◆ Page extract ◆
Skip to content

Section 1.7: Implementation — Building It From Scratch

Reading time: 20 minutes | Difficulty: ★★★☆☆

Now we implement everything we've learned. Every line of code will be explained.

Design Decisions

Before coding, let's make explicit choices:

1. Vocabulary level: Character or word? - Character: |V| ≈ 100, can use higher orders, no unknown tokens - Word: |V| ≈ 50,000, richer semantics, but sparse

We'll use character-level for this stage—it lets us explore higher-order models without running out of data.

2. Data structure for counts:

  • Dense matrix: |V|^k × |V| entries, mostly zeros
  • Sparse dictionary: Only store observed transitions

We'll use nested dictionaries—efficient for sparse data.

3. Special tokens:

  • ⟨START⟩: Marks beginning of sequence (so we can predict first real token)
  • ⟨END⟩: Marks end of sequence (so model learns when to stop)

The Complete Implementation

Part 1: Data Structures

from collections import defaultdict, Counter
from typing import Dict, List, Tuple
import math
import random

Why these imports:

  • defaultdict: Creates missing keys automatically (avoids KeyError)
  • Counter: Efficiently counts occurrences
  • Dict, List, Tuple: Type hints for documentation
  • math: For log, exp
  • random: For sampling

Part 2: The MarkovChain Class

class MarkovChain:
    """

◆ Directives ◆
1: Copy everything from "Part 1: Data" down to "automatically (avoids KeyError)" in the Markov chain page, renaming "defaultdict" to "ddict" each time it appears.
2: Pick up the Markov chain page at the point where it stops and keep writing it.
None of the lines are needed here.

◆ Material ◆
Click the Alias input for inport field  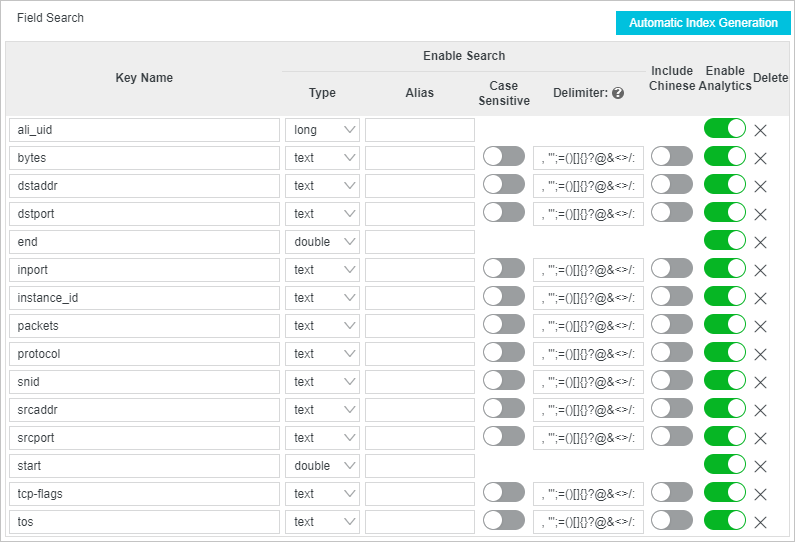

◆ Replies ◆
1:
Part 1: Data Structures

from collections import ddict, Counter
from typing import Dict, List, Tuple
import math
import random

Why these imports:

  • ddict: Creates missing keys automatically (avoids KeyError)

2:
    N-gram language model using the Markov assumption.

    This class implements training (counting), probability queries,
    text generation, and evaluation (perplexity).
    """

    def __init__(self, order: int = 1):
        """
        Initialize an empty Markov chain.

        Args:
            order: Number of previous tokens to condition on.
                   order=1 is bigram, order=2 is trigram, etc.

        Data structures:
            counts[context][token] = how many times token follows context
            totals[context] = total transitions from context
            vocab = set of all tokens seen
        """
        if order < 1:
            raise ValueError(f"Order must be ≥ 1, got {order}")

        self.order = order

        # counts[context_tuple][next_token] = count
        # Using defaultdict so we can write counts[c][t] += 1
        # without checking if c or t exist
        self.counts: Dict[Tuple[str, ...], Counter] = defaultdict(Counter)

        # totals[context_tuple] = sum of all counts from this context
        # Cached for efficiency (avoid recomputing sum each time)
        self.totals: Dict[Tuple[str, ...], int] = defaultdict(int)

        # All tokens seen during training (including END, excluding START)
        self.vocab: set = set()

Why defaultdict(Counter):

  • defaultdict with Counter: If we access counts[new_context], it automatically creates an empty Counter for that context.
  • Counter is a dict subclass that defaults missing keys to 0.
  • Result: We can write self.counts[context][token] += 1 without any existence checks.

Why cache totals separately:

  • We'll query P(token | context) frequently
  • P requires dividing by the sum of all counts for that context
  • Rather than recompute sum(self.counts[context].values()) each time, we maintain totals incrementally

Part 3: Training

    def train(self, tokens: List[str]) -> None:
        """
        Train the model by counting n-gram transitions.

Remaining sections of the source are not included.